= Beginning of Section =

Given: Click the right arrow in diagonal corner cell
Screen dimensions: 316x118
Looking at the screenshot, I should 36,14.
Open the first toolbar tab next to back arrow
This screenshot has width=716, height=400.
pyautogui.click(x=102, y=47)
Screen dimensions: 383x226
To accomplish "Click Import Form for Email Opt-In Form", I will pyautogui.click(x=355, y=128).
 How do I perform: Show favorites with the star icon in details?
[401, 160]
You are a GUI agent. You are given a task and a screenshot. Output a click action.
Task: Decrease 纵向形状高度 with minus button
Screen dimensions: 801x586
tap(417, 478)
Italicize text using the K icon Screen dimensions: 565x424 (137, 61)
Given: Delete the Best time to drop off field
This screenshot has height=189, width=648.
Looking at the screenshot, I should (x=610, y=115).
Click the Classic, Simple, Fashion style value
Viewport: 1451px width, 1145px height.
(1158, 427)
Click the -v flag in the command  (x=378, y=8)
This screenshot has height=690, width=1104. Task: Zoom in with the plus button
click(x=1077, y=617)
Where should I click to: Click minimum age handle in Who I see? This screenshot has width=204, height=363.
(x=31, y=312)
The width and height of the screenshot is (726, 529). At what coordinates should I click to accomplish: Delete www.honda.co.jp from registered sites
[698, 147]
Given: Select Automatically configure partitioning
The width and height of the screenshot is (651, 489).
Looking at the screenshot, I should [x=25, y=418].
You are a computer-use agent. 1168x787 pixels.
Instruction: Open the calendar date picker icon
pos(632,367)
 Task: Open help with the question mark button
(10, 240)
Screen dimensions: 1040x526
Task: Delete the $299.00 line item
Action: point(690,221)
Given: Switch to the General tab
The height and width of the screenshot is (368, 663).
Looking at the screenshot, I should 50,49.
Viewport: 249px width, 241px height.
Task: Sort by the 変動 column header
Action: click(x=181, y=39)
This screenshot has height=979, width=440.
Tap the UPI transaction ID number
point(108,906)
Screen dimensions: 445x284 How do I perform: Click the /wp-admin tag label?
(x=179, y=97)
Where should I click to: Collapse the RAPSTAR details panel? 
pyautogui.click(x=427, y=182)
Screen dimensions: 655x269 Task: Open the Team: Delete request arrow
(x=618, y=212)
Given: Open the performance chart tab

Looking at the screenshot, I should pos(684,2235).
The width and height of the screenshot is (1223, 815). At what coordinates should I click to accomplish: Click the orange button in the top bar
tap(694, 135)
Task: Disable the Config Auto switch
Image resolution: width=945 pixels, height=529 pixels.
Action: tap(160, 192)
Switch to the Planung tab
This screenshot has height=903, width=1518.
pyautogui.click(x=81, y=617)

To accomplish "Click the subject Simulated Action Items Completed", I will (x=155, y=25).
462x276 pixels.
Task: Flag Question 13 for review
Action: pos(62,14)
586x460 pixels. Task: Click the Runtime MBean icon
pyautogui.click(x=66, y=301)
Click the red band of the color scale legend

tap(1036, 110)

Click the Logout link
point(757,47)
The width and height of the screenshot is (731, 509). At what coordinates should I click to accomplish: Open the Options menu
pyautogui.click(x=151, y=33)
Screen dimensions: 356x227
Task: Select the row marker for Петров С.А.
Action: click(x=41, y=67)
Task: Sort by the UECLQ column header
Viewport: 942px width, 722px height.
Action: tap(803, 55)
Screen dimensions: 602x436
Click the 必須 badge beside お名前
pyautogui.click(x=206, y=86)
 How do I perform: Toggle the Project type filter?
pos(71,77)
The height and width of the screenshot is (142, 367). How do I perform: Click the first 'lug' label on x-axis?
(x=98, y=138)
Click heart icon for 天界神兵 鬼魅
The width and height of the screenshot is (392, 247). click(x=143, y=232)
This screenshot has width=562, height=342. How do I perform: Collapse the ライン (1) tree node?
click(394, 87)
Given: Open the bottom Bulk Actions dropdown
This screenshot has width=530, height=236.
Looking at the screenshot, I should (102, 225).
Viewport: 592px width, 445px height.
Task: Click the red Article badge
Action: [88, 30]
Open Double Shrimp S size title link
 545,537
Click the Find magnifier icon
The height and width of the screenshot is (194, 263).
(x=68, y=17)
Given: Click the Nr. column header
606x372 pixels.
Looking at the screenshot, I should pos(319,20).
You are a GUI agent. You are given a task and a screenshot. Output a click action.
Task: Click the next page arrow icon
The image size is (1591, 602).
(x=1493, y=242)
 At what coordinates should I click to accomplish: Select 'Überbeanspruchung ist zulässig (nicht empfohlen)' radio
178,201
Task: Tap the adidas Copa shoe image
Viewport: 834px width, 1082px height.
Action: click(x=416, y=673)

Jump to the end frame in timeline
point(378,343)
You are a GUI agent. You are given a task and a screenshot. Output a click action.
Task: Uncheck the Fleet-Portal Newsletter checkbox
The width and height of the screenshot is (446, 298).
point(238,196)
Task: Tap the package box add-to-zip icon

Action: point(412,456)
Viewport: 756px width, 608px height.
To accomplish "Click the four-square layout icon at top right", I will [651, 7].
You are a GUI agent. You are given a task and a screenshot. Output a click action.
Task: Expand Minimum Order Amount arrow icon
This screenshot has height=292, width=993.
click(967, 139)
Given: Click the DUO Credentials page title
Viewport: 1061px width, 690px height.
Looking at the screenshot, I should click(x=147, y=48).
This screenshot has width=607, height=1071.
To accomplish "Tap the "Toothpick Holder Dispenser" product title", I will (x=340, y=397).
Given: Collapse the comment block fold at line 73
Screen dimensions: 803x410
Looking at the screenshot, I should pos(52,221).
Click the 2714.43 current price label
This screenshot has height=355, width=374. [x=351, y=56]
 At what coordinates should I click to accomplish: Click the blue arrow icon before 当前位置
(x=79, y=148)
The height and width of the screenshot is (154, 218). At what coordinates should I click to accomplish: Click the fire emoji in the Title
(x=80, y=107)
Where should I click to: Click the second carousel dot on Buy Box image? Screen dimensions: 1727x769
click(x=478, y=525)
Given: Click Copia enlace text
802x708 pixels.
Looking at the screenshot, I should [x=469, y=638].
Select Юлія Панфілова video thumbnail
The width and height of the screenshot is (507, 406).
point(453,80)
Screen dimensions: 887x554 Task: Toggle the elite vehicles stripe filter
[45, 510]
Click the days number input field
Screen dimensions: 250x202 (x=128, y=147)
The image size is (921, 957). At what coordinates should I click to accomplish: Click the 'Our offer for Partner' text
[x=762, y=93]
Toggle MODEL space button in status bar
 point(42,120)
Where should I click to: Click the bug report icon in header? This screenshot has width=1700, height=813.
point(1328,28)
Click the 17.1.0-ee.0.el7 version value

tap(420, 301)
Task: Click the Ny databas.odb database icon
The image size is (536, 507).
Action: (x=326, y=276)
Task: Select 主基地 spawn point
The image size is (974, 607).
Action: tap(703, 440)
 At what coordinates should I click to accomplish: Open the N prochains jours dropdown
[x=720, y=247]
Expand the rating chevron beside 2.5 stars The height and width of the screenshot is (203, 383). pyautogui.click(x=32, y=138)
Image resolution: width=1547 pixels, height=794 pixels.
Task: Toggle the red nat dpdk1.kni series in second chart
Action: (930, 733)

= End of Section =

* [Work item]:
Return all of the lines above exactly, with none omitted.

* [Result of this task]:
Given: Click the right arrow in diagonal corner cell
Screen dimensions: 316x118
Looking at the screenshot, I should 36,14.
Open the first toolbar tab next to back arrow
This screenshot has width=716, height=400.
pyautogui.click(x=102, y=47)
Screen dimensions: 383x226
To accomplish "Click Import Form for Email Opt-In Form", I will pyautogui.click(x=355, y=128).
 How do I perform: Show favorites with the star icon in details?
[401, 160]
You are a GUI agent. You are given a task and a screenshot. Output a click action.
Task: Decrease 纵向形状高度 with minus button
Screen dimensions: 801x586
tap(417, 478)
Italicize text using the K icon Screen dimensions: 565x424 (137, 61)
Given: Delete the Best time to drop off field
This screenshot has height=189, width=648.
Looking at the screenshot, I should (x=610, y=115).
Click the Classic, Simple, Fashion style value
Viewport: 1451px width, 1145px height.
(1158, 427)
Click the -v flag in the command  (x=378, y=8)
This screenshot has height=690, width=1104. Task: Zoom in with the plus button
click(x=1077, y=617)
Where should I click to: Click minimum age handle in Who I see? This screenshot has width=204, height=363.
(x=31, y=312)
The width and height of the screenshot is (726, 529). At what coordinates should I click to accomplish: Delete www.honda.co.jp from registered sites
[698, 147]
Given: Select Automatically configure partitioning
The width and height of the screenshot is (651, 489).
Looking at the screenshot, I should [x=25, y=418].
You are a computer-use agent. 1168x787 pixels.
Instruction: Open the calendar date picker icon
pos(632,367)
 Task: Open help with the question mark button
(10, 240)
Screen dimensions: 1040x526
Task: Delete the $299.00 line item
Action: point(690,221)
Given: Switch to the General tab
The height and width of the screenshot is (368, 663).
Looking at the screenshot, I should 50,49.
Viewport: 249px width, 241px height.
Task: Sort by the 変動 column header
Action: click(x=181, y=39)
This screenshot has height=979, width=440.
Tap the UPI transaction ID number
point(108,906)
Screen dimensions: 445x284 How do I perform: Click the /wp-admin tag label?
(x=179, y=97)
Where should I click to: Collapse the RAPSTAR details panel? 
pyautogui.click(x=427, y=182)
Screen dimensions: 655x269 Task: Open the Team: Delete request arrow
(x=618, y=212)
Given: Open the performance chart tab

Looking at the screenshot, I should pos(684,2235).
The width and height of the screenshot is (1223, 815). At what coordinates should I click to accomplish: Click the orange button in the top bar
tap(694, 135)
Task: Disable the Config Auto switch
Image resolution: width=945 pixels, height=529 pixels.
Action: tap(160, 192)
Switch to the Planung tab
This screenshot has height=903, width=1518.
pyautogui.click(x=81, y=617)

To accomplish "Click the subject Simulated Action Items Completed", I will (x=155, y=25).
462x276 pixels.
Task: Flag Question 13 for review
Action: pos(62,14)
586x460 pixels. Task: Click the Runtime MBean icon
pyautogui.click(x=66, y=301)
Click the red band of the color scale legend

tap(1036, 110)

Click the Logout link
point(757,47)
The width and height of the screenshot is (731, 509). At what coordinates should I click to accomplish: Open the Options menu
pyautogui.click(x=151, y=33)
Screen dimensions: 356x227
Task: Select the row marker for Петров С.А.
Action: click(x=41, y=67)
Task: Sort by the UECLQ column header
Viewport: 942px width, 722px height.
Action: tap(803, 55)
Screen dimensions: 602x436
Click the 必須 badge beside お名前
pyautogui.click(x=206, y=86)
 How do I perform: Toggle the Project type filter?
pos(71,77)
The height and width of the screenshot is (142, 367). How do I perform: Click the first 'lug' label on x-axis?
(x=98, y=138)
Click heart icon for 天界神兵 鬼魅
The width and height of the screenshot is (392, 247). click(x=143, y=232)
This screenshot has width=562, height=342. How do I perform: Collapse the ライン (1) tree node?
click(394, 87)
Given: Open the bottom Bulk Actions dropdown
This screenshot has width=530, height=236.
Looking at the screenshot, I should (102, 225).
Viewport: 592px width, 445px height.
Task: Click the red Article badge
Action: [88, 30]
Open Double Shrimp S size title link
 545,537
Click the Find magnifier icon
The height and width of the screenshot is (194, 263).
(x=68, y=17)
Given: Click the Nr. column header
606x372 pixels.
Looking at the screenshot, I should pos(319,20).
You are a GUI agent. You are given a task and a screenshot. Output a click action.
Task: Click the next page arrow icon
The image size is (1591, 602).
(x=1493, y=242)
 At what coordinates should I click to accomplish: Select 'Überbeanspruchung ist zulässig (nicht empfohlen)' radio
178,201
Task: Tap the adidas Copa shoe image
Viewport: 834px width, 1082px height.
Action: click(x=416, y=673)

Jump to the end frame in timeline
point(378,343)
You are a GUI agent. You are given a task and a screenshot. Output a click action.
Task: Uncheck the Fleet-Portal Newsletter checkbox
The width and height of the screenshot is (446, 298).
point(238,196)
Task: Tap the package box add-to-zip icon

Action: point(412,456)
Viewport: 756px width, 608px height.
To accomplish "Click the four-square layout icon at top right", I will [651, 7].
You are a GUI agent. You are given a task and a screenshot. Output a click action.
Task: Expand Minimum Order Amount arrow icon
This screenshot has height=292, width=993.
click(967, 139)
Given: Click the DUO Credentials page title
Viewport: 1061px width, 690px height.
Looking at the screenshot, I should click(x=147, y=48).
This screenshot has width=607, height=1071.
To accomplish "Tap the "Toothpick Holder Dispenser" product title", I will (x=340, y=397).
Given: Collapse the comment block fold at line 73
Screen dimensions: 803x410
Looking at the screenshot, I should pos(52,221).
Click the 2714.43 current price label
This screenshot has height=355, width=374. [x=351, y=56]
 At what coordinates should I click to accomplish: Click the blue arrow icon before 当前位置
(x=79, y=148)
The height and width of the screenshot is (154, 218). At what coordinates should I click to accomplish: Click the fire emoji in the Title
(x=80, y=107)
Where should I click to: Click the second carousel dot on Buy Box image? Screen dimensions: 1727x769
click(x=478, y=525)
Given: Click Copia enlace text
802x708 pixels.
Looking at the screenshot, I should [x=469, y=638].
Select Юлія Панфілова video thumbnail
The width and height of the screenshot is (507, 406).
point(453,80)
Screen dimensions: 887x554 Task: Toggle the elite vehicles stripe filter
[45, 510]
Click the days number input field
Screen dimensions: 250x202 (x=128, y=147)
The image size is (921, 957). At what coordinates should I click to accomplish: Click the 'Our offer for Partner' text
[x=762, y=93]
Toggle MODEL space button in status bar
 point(42,120)
Where should I click to: Click the bug report icon in header? This screenshot has width=1700, height=813.
point(1328,28)
Click the 17.1.0-ee.0.el7 version value

tap(420, 301)
Task: Click the Ny databas.odb database icon
The image size is (536, 507).
Action: (x=326, y=276)
Task: Select 主基地 spawn point
The image size is (974, 607).
Action: tap(703, 440)
 At what coordinates should I click to accomplish: Open the N prochains jours dropdown
[x=720, y=247]
Expand the rating chevron beside 2.5 stars The height and width of the screenshot is (203, 383). pyautogui.click(x=32, y=138)
Image resolution: width=1547 pixels, height=794 pixels.
Task: Toggle the red nat dpdk1.kni series in second chart
Action: (930, 733)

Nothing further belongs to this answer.